_ACTIVITY_.
From top to bottom, each entry below must be reproduced exactly.

##### MATERIAL PROVIDED

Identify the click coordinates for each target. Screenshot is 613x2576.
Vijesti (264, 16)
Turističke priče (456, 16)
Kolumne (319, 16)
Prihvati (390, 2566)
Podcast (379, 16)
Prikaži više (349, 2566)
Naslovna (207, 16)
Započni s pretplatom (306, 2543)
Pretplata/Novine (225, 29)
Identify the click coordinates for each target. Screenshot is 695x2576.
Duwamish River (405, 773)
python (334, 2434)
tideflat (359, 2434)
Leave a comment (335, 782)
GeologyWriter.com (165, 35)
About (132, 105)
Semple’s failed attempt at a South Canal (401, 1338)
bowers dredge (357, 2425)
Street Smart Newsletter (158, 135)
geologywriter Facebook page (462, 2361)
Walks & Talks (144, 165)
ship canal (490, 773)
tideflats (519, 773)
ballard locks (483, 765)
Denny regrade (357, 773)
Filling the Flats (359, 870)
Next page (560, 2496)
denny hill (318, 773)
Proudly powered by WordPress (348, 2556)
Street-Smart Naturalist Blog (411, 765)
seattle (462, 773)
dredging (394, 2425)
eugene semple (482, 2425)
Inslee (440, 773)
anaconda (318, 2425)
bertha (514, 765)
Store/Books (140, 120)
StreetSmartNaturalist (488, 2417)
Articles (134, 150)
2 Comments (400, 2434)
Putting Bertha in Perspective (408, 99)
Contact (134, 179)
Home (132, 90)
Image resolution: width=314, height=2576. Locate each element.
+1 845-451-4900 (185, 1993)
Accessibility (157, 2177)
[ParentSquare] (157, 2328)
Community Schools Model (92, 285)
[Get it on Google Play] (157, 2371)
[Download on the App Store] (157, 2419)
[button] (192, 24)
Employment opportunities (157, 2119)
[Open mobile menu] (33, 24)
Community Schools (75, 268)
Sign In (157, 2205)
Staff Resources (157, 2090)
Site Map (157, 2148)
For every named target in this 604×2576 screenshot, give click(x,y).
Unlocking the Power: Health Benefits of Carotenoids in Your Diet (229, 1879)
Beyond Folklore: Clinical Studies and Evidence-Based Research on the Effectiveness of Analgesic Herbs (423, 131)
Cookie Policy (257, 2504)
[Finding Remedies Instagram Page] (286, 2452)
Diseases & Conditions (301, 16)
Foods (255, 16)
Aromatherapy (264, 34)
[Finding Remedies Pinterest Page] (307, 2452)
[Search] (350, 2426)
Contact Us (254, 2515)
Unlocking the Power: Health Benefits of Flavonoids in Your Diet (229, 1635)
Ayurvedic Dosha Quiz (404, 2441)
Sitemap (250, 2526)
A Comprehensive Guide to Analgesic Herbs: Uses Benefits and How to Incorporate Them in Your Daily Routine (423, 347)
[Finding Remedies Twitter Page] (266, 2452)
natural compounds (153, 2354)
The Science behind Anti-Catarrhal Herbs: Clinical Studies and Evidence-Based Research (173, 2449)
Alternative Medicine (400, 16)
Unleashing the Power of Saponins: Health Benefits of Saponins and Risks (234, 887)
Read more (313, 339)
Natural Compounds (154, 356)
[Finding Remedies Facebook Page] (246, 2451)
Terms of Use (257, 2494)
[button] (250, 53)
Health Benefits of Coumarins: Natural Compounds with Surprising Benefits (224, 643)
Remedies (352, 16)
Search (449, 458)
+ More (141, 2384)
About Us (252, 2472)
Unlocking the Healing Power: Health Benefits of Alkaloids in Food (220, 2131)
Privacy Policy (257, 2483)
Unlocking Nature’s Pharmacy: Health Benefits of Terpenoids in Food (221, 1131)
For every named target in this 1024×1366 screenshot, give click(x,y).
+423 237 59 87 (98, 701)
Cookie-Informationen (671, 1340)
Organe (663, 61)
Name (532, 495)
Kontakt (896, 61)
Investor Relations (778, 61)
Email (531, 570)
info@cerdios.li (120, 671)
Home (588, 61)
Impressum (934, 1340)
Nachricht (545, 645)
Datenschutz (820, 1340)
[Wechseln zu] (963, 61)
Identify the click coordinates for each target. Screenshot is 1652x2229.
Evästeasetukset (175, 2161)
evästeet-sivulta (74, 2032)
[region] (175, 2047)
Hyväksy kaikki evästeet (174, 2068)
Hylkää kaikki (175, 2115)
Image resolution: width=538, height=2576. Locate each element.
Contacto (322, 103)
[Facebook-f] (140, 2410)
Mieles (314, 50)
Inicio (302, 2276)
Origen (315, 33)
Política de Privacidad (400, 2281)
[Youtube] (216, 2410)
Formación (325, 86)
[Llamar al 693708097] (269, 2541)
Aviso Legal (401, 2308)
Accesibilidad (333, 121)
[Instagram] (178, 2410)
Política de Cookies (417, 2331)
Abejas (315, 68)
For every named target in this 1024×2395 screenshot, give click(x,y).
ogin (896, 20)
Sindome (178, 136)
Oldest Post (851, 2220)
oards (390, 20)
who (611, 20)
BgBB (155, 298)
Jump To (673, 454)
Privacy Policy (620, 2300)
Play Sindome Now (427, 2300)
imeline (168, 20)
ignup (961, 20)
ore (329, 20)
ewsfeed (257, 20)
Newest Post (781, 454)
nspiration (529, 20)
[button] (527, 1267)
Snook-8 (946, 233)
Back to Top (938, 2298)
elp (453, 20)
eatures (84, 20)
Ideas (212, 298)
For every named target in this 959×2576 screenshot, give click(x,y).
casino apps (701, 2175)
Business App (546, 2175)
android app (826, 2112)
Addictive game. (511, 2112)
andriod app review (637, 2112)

##########

_YOUR SOLUTION_.
Identify the click coordinates for each target. Screenshot is 613x2576.
Vijesti (264, 16)
Turističke priče (456, 16)
Kolumne (319, 16)
Prihvati (390, 2566)
Podcast (379, 16)
Prikaži više (349, 2566)
Naslovna (207, 16)
Započni s pretplatom (306, 2543)
Pretplata/Novine (225, 29)
Identify the click coordinates for each target. Screenshot is 695x2576.
Duwamish River (405, 773)
python (334, 2434)
tideflat (359, 2434)
Leave a comment (335, 782)
GeologyWriter.com (165, 35)
About (132, 105)
Semple’s failed attempt at a South Canal (401, 1338)
bowers dredge (357, 2425)
Street Smart Newsletter (158, 135)
geologywriter Facebook page (462, 2361)
Walks & Talks (144, 165)
ship canal (490, 773)
tideflats (519, 773)
ballard locks (483, 765)
Denny regrade (357, 773)
Filling the Flats (359, 870)
Next page (560, 2496)
denny hill (318, 773)
Proudly powered by WordPress (348, 2556)
Street-Smart Naturalist Blog (411, 765)
seattle (462, 773)
dredging (394, 2425)
eugene semple (482, 2425)
Inslee (440, 773)
anaconda (318, 2425)
bertha (514, 765)
Store/Books (140, 120)
StreetSmartNaturalist (488, 2417)
Articles (134, 150)
2 Comments (400, 2434)
Putting Bertha in Perspective (408, 99)
Contact (134, 179)
Home (132, 90)
Image resolution: width=314, height=2576. Locate each element.
+1 845-451-4900 (185, 1993)
Accessibility (157, 2177)
[ParentSquare] (157, 2328)
Community Schools Model (92, 285)
[Get it on Google Play] (157, 2371)
[Download on the App Store] (157, 2419)
[button] (192, 24)
Employment opportunities (157, 2119)
[Open mobile menu] (33, 24)
Community Schools (75, 268)
Sign In (157, 2205)
Staff Resources (157, 2090)
Site Map (157, 2148)
For every named target in this 604×2576 screenshot, give click(x,y).
Unlocking the Power: Health Benefits of Carotenoids in Your Diet (229, 1879)
Beyond Folklore: Clinical Studies and Evidence-Based Research on the Effectiveness of Analgesic Herbs (423, 131)
Cookie Policy (257, 2504)
[Finding Remedies Instagram Page] (286, 2452)
Diseases & Conditions (301, 16)
Foods (255, 16)
Aromatherapy (264, 34)
[Finding Remedies Pinterest Page] (307, 2452)
[Search] (350, 2426)
Contact Us (254, 2515)
Unlocking the Power: Health Benefits of Flavonoids in Your Diet (229, 1635)
Ayurvedic Dosha Quiz (404, 2441)
Sitemap (250, 2526)
A Comprehensive Guide to Analgesic Herbs: Uses Benefits and How to Incorporate Them in Your Daily Routine (423, 347)
[Finding Remedies Twitter Page] (266, 2452)
natural compounds (153, 2354)
The Science behind Anti-Catarrhal Herbs: Clinical Studies and Evidence-Based Research (173, 2449)
Alternative Medicine (400, 16)
Unleashing the Power of Saponins: Health Benefits of Saponins and Risks (234, 887)
Read more (313, 339)
Natural Compounds (154, 356)
[Finding Remedies Facebook Page] (246, 2451)
Terms of Use (257, 2494)
[button] (250, 53)
Health Benefits of Coumarins: Natural Compounds with Surprising Benefits (224, 643)
Remedies (352, 16)
Search (449, 458)
+ More (141, 2384)
About Us (252, 2472)
Unlocking the Healing Power: Health Benefits of Alkaloids in Food (220, 2131)
Privacy Policy (257, 2483)
Unlocking Nature’s Pharmacy: Health Benefits of Terpenoids in Food (221, 1131)
For every named target in this 1024×1366 screenshot, give click(x,y).
+423 237 59 87 (98, 701)
Cookie-Informationen (671, 1340)
Organe (663, 61)
Name (532, 495)
Kontakt (896, 61)
Investor Relations (778, 61)
Email (531, 570)
info@cerdios.li (120, 671)
Home (588, 61)
Impressum (934, 1340)
Nachricht (545, 645)
Datenschutz (820, 1340)
[Wechseln zu] (963, 61)
Identify the click coordinates for each target. Screenshot is 1652x2229.
Evästeasetukset (175, 2161)
evästeet-sivulta (74, 2032)
[region] (175, 2047)
Hyväksy kaikki evästeet (174, 2068)
Hylkää kaikki (175, 2115)
Image resolution: width=538, height=2576. Locate each element.
Contacto (322, 103)
[Facebook-f] (140, 2410)
Mieles (314, 50)
Inicio (302, 2276)
Origen (315, 33)
Política de Privacidad (400, 2281)
[Youtube] (216, 2410)
Formación (325, 86)
[Llamar al 693708097] (269, 2541)
Aviso Legal (401, 2308)
Accesibilidad (333, 121)
[Instagram] (178, 2410)
Política de Cookies (417, 2331)
Abejas (315, 68)
For every named target in this 1024×2395 screenshot, give click(x,y).
ogin (896, 20)
Sindome (178, 136)
Oldest Post (851, 2220)
oards (390, 20)
who (611, 20)
BgBB (155, 298)
Jump To (673, 454)
Privacy Policy (620, 2300)
Play Sindome Now (427, 2300)
imeline (168, 20)
ignup (961, 20)
ore (329, 20)
ewsfeed (257, 20)
Newest Post (781, 454)
nspiration (529, 20)
[button] (527, 1267)
Snook-8 (946, 233)
Back to Top (938, 2298)
elp (453, 20)
eatures (84, 20)
Ideas (212, 298)
For every named target in this 959×2576 screenshot, give click(x,y).
casino apps (701, 2175)
Business App (546, 2175)
android app (826, 2112)
Addictive game. (511, 2112)
andriod app review (637, 2112)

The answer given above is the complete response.